Somehow I missed an important connection. I’ve known that “For Whom the Bell Tolls” was a 1940 novel written by Hemingway and that “No Man Is an Island” was a song of the 60’s and 70’s (with rather sappy lyrics, by the way). But how did I miss that these two titles, now common phrases, were originally written by a 16th-17th century English poet and priest? Not only that, but these familiar phrases are part of a collection of meditations or brief sermons? Here are those two phrases originating in John Donne’s Meditation XVII.
No man is an island, entire of itself. Every man is a piece of the continent, a part of the main. If a clod be washed away by the sea, Europe is the less, as well as if a promontory were, as well as if a manor of thy friend’s or of thine own were. Any man’s death diminishes me, because I am involved in mankind. And therefore never send to know for whom the bell tolls: it tolls for thee. —John Donne (1572-1631)
You can read the one page meditation here. And you can read the article that made the connection for me here.
In a time of human history when there was plenty of war, terrible disease and religious divisions, John Donne speaks of the deep way humankind is connected to one another. He also speaks in the paragraphs before and after the one quoted above of how we are all connected in the universal Church. We are all a part of the Church (the body of Christ) and if one dies, a piece of me dies too. Hence the bell tolls.

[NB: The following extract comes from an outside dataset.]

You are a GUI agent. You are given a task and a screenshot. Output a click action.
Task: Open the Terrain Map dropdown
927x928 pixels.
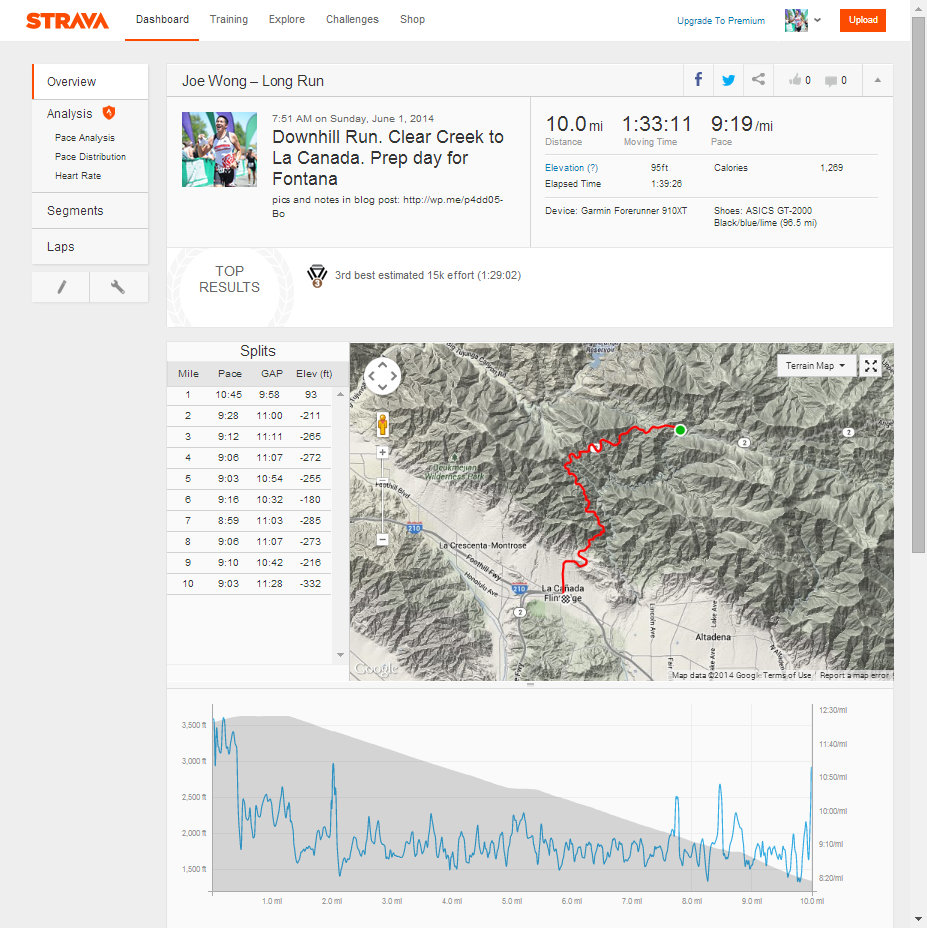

How timely is this? Or is it simply timeless? Stalled debates in our governments. Wars around the world. World economies reacting to each others’ news. Some people starving while others are overfed. The tense balance between human consumption and the planet’s health. Instant connection to people around the world via the web.
On a smaller scale, in my little playing field, Lutheran congregations are learning that they need each other to do mission together. And some Christians are realizing that no one can be an effective messenger of the good news of Christ all on their own. Didn’t Jesus send the followers out by twos (Luke 10)? We truly need one another, whether that happens in a formal or informal way, to grow in faith…a concept that runs counter to the “I’m-spiritual-so-I’ll-just-do-my-own-thing” idea.
Donne addressed all this centuries ago. Except Donne puts it so much more poetically: that if a clod of dirt were washed into the sea, Europe would be the lesser. That when I hear a church bell tolling a death, a piece of me dies too. That no man is an island; we just think and act like we are sometimes. When are times when you have sensed that profound connection with the whole that Donne is writing about?